> [TASKS AND EXERCISES]
(1) In the camera forum thread, rewrite the passage from "Here I go again!" up to and including "we didn't like!", substituting "vintage cameras" for "classic cameras".
(2) Decide whether each statement agrees with the camera forum thread. Answer yes or no for each, quoting the deciding words. (a) The Samoca 35 had several marked shutter speeds that all gave the same speed. (b) The Ilford Sportsman 120 goes unused in the collection. (c) The discussion was started in 2005.

> [TEXT EXTRACT]
"BAD" cameras

Discussion in 'Classic Manual Cameras' started by mtk, Nov 17, 2004.

  1. mtk

    mtk

    Here I go again! We all have our favorites of classic cameras, and
    realizing that we all have opinions...but do we have some ideas for
    real "dogs"..either cameras and or lenses..? Just curious...Mark
    PS most of us probably never met a camera we didn't like!
     
  2. At risk of being verbally crucified by the Kodak crowd, I'd say my two least favourite cameras are the Kodak Motormatic 35 and Kodak Automatic 35 F. I have two of each, thankfully acquired at yard sales for a small price, and none of them work. Matter of fact, I've never even heard of one that still works.Also Argus Autronic 35, big heavy beast, almost never found in working condition. If you simply mean "Dogs" as in poor photo producers, #1 on my hit parade is my Rondo Rondomatic. I've owned 110 cameras that made nicer shots.
     
  3. there were a FEW bad cameras made, i think, maybe. one that comes to mind is the Samoca 35... it had 3 or 4 marked shutter speeds but all gave the exact same speed (somewhere around 1/50 i think). I think it was Japan's little way of getting back at the American GIs after the war.

    :)=
     
  4. I had a Motormatic 35 in perfect working condition.....

    you're not missing much.

    :)=
     
  5. Argus Autronic 35... I have one of those. I would see if it works but it takes some obscure double thick mercury cell I think.

    As far as my personal collection... Zeiss 515/2, Ilford Sportsman 120, Zeiss vestpocket Ikonta with Vario shutter,... this is too depressing.
    The Sportsman was converted into a 120 pinhole camera. Takes great photos that way. The others just don't get used.

> [SUPPLIED MATERIAL]
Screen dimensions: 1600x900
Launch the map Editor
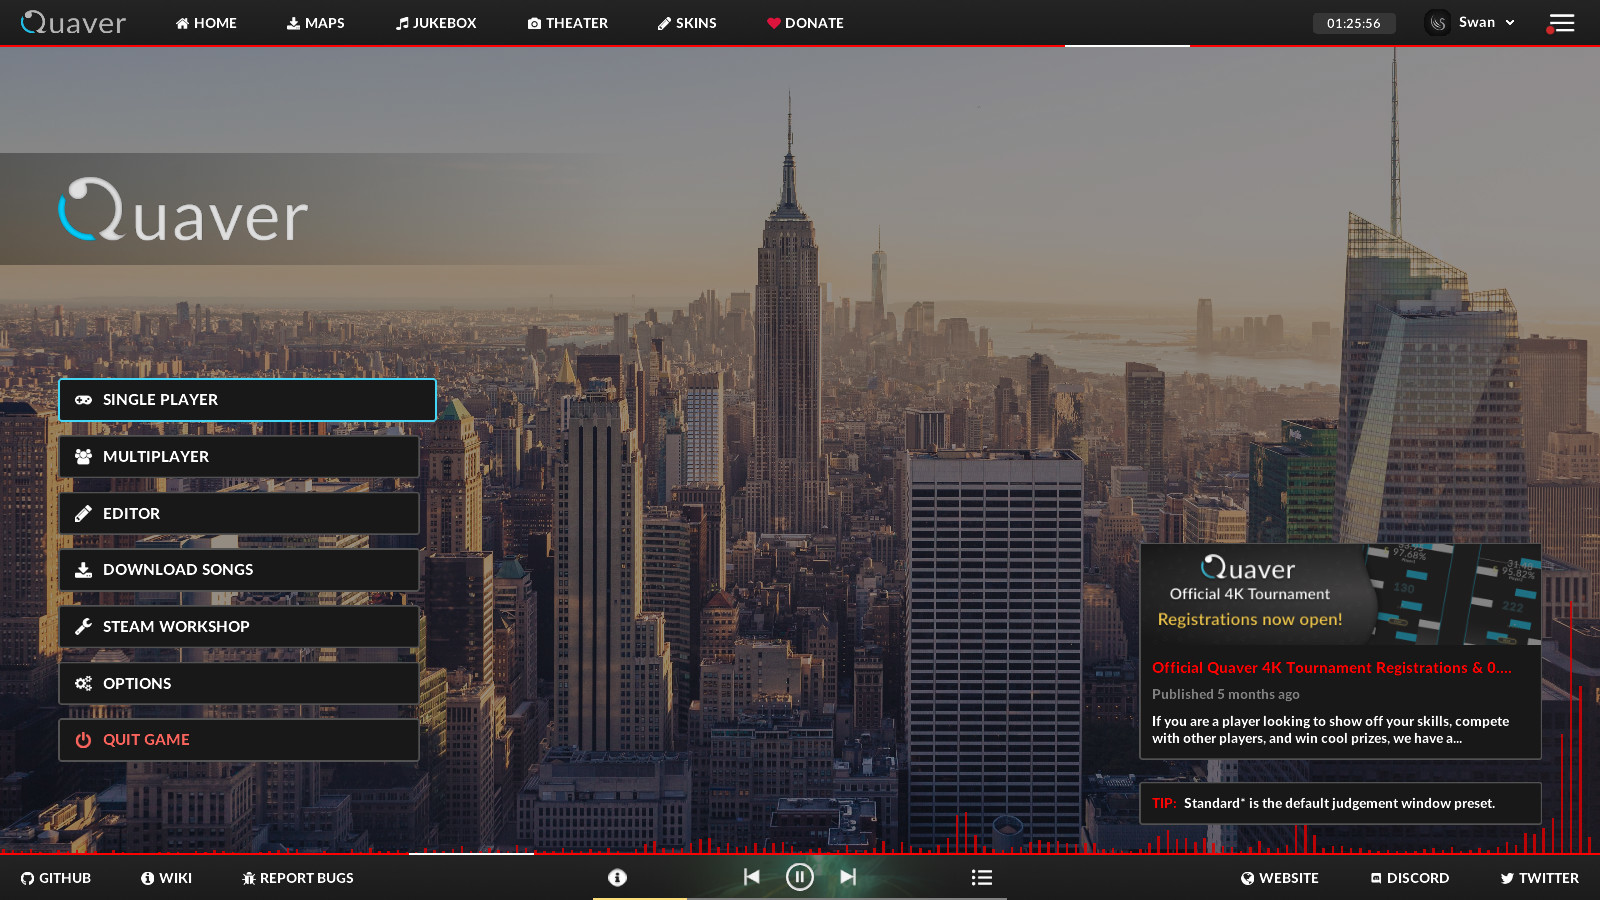(x=239, y=513)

> [OUTPUTS IN ORDER]
(1)
Here I go again! We all have our favorites of vintage cameras, and
    realizing that we all have opinions...but do we have some ideas for
    real "dogs"..either cameras and or lenses..? Just curious...Mark
    PS most of us probably never met a camera we didn't like!

(2)
(a) Yes: "it had 3 or 4 marked shutter speeds but all gave the exact same speed"
(b) No: "The Sportsman was converted into a 120 pinhole camera. Takes great photos that way."
(c) No: "started by mtk, Nov 17, 2004"